Assigned task: If a line of the records holds the word "computer", copy it out.

+---+

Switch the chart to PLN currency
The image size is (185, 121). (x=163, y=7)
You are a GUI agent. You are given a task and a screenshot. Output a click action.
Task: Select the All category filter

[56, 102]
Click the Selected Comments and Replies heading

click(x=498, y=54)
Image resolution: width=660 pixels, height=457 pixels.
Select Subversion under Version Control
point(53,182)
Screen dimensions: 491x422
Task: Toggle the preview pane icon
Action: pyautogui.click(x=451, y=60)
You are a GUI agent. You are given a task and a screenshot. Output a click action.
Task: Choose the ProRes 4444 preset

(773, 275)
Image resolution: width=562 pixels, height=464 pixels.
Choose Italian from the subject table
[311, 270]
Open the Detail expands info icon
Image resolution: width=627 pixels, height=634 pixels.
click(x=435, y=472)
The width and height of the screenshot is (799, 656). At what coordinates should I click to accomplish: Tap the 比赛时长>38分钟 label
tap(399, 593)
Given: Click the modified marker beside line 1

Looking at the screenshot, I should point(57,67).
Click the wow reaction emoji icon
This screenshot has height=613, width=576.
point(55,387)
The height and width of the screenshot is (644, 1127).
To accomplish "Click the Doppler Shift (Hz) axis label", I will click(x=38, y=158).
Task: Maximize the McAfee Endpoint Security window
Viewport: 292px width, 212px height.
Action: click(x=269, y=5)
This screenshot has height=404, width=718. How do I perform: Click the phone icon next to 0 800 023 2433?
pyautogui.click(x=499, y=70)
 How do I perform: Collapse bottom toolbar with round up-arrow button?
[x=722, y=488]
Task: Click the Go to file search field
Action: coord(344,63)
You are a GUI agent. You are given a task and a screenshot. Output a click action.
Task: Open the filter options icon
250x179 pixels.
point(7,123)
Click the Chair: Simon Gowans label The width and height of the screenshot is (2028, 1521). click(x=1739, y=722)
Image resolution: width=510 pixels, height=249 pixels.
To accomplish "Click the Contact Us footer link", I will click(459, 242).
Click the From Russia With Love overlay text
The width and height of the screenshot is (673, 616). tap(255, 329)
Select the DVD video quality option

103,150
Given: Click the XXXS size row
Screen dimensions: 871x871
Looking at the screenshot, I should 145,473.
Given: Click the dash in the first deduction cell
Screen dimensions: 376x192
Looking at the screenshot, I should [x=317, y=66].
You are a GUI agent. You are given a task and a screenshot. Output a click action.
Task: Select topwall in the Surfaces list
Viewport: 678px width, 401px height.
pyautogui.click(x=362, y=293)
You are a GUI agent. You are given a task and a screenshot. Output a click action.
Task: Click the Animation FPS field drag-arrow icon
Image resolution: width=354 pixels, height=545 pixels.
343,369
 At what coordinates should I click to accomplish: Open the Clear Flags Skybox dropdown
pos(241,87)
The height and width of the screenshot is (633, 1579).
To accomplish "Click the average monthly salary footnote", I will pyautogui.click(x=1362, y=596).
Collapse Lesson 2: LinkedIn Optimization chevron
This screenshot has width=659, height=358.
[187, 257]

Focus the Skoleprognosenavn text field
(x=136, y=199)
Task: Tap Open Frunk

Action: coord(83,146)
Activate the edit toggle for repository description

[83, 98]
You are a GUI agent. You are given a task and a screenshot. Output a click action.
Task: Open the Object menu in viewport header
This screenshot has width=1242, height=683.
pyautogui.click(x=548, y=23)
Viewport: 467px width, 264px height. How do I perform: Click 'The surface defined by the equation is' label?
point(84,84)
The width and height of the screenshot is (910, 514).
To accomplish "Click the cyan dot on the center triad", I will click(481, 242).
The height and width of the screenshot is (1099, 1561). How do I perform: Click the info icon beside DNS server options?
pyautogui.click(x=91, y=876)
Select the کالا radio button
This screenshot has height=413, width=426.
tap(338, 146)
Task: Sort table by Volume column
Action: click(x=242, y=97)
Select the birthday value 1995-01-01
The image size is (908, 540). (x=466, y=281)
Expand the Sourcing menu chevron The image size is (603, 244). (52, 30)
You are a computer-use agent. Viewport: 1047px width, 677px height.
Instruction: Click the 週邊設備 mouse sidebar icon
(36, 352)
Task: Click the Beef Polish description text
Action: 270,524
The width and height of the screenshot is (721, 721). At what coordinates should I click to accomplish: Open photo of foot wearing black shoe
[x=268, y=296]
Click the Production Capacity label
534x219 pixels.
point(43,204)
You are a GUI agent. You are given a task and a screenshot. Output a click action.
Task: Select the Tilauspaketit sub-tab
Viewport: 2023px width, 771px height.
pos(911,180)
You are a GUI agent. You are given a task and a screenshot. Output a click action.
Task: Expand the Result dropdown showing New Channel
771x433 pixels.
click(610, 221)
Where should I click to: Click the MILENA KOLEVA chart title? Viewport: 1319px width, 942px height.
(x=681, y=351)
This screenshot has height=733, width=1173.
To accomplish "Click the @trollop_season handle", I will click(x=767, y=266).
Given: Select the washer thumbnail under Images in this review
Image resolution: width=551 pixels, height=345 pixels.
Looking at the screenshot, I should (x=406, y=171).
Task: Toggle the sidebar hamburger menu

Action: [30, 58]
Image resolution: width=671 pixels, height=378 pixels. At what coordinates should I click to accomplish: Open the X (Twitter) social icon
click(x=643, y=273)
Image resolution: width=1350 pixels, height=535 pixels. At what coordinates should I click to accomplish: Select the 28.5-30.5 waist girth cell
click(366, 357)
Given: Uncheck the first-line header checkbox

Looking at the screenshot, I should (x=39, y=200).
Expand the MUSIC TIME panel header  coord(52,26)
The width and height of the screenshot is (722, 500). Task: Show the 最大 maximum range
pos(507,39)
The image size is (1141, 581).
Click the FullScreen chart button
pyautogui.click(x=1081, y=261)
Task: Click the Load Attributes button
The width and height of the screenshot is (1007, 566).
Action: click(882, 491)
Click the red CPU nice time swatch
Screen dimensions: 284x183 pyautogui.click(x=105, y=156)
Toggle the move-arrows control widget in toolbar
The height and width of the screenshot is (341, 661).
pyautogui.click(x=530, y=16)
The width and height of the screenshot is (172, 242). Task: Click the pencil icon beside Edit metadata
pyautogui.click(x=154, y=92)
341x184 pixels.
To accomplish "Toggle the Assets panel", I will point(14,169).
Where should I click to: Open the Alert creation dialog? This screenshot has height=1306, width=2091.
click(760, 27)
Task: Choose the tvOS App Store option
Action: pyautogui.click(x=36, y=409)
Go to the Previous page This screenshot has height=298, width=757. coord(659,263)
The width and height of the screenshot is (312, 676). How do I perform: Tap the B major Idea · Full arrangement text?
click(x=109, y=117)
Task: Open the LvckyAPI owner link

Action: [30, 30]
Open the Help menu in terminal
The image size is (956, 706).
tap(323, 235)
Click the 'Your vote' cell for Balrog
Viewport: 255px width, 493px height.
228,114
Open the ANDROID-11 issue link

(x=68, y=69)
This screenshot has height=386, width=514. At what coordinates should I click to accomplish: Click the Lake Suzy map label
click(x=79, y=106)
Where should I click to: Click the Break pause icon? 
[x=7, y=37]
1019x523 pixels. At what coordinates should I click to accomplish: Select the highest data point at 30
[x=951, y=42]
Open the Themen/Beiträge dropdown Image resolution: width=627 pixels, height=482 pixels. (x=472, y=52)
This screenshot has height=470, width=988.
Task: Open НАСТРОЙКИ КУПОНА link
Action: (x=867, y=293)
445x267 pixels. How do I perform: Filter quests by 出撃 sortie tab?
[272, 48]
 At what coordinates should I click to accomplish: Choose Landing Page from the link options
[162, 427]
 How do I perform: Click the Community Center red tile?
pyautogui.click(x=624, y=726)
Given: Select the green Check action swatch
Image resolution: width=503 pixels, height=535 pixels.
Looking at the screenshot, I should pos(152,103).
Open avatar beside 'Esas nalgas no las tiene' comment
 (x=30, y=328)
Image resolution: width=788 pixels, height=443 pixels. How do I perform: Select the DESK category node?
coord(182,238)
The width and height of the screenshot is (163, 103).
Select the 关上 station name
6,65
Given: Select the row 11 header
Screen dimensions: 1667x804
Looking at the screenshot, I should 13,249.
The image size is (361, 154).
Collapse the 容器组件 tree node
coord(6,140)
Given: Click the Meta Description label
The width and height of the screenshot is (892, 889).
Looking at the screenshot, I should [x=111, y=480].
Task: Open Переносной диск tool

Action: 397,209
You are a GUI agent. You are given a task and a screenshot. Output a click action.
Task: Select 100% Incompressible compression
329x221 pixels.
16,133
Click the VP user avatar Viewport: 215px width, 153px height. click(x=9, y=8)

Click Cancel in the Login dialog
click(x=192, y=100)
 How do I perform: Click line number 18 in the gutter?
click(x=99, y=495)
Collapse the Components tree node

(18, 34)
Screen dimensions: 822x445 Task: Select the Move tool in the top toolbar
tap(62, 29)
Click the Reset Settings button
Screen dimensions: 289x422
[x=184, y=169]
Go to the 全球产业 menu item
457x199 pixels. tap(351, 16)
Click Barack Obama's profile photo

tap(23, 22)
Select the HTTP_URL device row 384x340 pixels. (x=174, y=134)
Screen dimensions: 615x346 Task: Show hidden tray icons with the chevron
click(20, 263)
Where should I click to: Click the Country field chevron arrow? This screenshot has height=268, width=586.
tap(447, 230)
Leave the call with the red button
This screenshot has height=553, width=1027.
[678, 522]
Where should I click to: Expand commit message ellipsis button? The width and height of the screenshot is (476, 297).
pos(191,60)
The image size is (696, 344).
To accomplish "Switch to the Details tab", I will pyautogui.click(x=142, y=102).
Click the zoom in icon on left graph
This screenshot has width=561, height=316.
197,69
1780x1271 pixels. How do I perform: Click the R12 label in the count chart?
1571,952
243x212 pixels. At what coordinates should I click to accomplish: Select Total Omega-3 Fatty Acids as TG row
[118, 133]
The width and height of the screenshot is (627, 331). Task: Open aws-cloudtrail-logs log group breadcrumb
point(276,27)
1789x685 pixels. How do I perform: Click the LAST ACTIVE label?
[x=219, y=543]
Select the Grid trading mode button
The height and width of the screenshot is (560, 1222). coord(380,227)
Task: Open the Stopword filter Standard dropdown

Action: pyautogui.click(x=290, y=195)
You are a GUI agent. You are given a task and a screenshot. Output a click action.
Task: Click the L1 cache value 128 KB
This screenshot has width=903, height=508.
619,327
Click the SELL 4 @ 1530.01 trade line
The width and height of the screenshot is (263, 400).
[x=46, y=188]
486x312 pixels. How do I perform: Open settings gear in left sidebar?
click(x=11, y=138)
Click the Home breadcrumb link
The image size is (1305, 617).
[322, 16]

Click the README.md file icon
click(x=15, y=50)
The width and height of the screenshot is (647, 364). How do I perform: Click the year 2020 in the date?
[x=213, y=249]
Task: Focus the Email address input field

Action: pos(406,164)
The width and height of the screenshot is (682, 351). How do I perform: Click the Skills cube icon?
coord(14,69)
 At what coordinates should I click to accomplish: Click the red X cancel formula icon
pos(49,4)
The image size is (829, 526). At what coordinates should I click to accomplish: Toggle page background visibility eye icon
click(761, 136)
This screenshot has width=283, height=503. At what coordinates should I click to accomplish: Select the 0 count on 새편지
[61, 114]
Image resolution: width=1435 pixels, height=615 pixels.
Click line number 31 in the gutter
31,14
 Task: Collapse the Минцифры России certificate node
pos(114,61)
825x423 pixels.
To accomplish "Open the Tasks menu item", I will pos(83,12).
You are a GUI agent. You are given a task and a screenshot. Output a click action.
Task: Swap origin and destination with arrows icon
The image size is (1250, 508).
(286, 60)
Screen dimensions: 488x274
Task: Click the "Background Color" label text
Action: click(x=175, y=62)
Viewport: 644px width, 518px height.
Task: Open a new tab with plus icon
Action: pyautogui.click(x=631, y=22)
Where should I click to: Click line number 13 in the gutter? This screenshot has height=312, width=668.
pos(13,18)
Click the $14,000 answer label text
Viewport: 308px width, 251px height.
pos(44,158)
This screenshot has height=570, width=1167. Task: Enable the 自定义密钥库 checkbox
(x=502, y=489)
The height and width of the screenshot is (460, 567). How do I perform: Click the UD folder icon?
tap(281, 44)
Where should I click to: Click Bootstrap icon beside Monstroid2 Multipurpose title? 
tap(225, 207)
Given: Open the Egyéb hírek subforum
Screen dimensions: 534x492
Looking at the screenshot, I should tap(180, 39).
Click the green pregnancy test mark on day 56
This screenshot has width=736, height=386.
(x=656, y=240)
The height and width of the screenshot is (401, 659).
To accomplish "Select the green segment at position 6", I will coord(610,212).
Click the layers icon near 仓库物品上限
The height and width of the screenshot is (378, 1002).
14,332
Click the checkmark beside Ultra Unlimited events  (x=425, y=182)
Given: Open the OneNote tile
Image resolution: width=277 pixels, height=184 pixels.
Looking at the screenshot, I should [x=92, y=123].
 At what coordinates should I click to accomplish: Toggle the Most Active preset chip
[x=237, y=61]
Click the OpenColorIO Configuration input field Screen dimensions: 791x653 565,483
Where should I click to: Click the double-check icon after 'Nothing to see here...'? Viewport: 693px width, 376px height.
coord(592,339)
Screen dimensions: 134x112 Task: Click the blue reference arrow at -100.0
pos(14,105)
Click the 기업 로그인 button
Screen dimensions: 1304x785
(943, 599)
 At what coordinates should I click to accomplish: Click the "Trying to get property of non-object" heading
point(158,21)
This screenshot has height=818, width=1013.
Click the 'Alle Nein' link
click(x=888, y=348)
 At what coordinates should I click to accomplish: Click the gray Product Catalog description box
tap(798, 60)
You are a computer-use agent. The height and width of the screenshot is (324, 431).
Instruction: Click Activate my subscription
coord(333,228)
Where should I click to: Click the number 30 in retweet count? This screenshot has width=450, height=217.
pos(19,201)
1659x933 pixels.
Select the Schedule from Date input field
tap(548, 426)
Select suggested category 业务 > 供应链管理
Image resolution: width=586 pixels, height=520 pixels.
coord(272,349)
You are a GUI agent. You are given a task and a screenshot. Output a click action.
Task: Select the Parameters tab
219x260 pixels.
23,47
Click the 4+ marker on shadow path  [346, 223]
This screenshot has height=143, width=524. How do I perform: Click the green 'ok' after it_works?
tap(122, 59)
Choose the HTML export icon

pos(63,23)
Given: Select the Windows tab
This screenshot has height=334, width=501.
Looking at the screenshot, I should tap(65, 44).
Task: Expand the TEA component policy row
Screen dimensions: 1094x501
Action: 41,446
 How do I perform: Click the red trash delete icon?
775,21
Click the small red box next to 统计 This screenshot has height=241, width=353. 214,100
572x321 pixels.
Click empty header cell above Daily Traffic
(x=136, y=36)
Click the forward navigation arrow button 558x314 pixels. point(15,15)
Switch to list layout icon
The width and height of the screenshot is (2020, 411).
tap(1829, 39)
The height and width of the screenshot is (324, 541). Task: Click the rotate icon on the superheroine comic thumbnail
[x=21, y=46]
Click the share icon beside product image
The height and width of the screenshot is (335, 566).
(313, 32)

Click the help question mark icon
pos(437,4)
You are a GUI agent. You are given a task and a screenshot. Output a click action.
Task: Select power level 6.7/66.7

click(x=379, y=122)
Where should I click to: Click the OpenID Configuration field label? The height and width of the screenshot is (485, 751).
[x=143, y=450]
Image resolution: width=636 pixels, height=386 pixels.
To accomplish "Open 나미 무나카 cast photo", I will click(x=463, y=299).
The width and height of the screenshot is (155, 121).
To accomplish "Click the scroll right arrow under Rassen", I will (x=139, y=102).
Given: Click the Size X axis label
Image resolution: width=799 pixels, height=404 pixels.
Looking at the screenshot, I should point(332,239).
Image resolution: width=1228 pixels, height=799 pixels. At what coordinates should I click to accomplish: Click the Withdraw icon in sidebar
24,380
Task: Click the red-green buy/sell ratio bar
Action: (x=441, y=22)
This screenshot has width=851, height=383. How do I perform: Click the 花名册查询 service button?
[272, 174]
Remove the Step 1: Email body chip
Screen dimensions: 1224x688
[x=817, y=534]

+---+

The answer:
You are a computer-use agent. Viewport: 1047px width, 677px height.
You are a computer-use agent. The height and width of the screenshot is (324, 431).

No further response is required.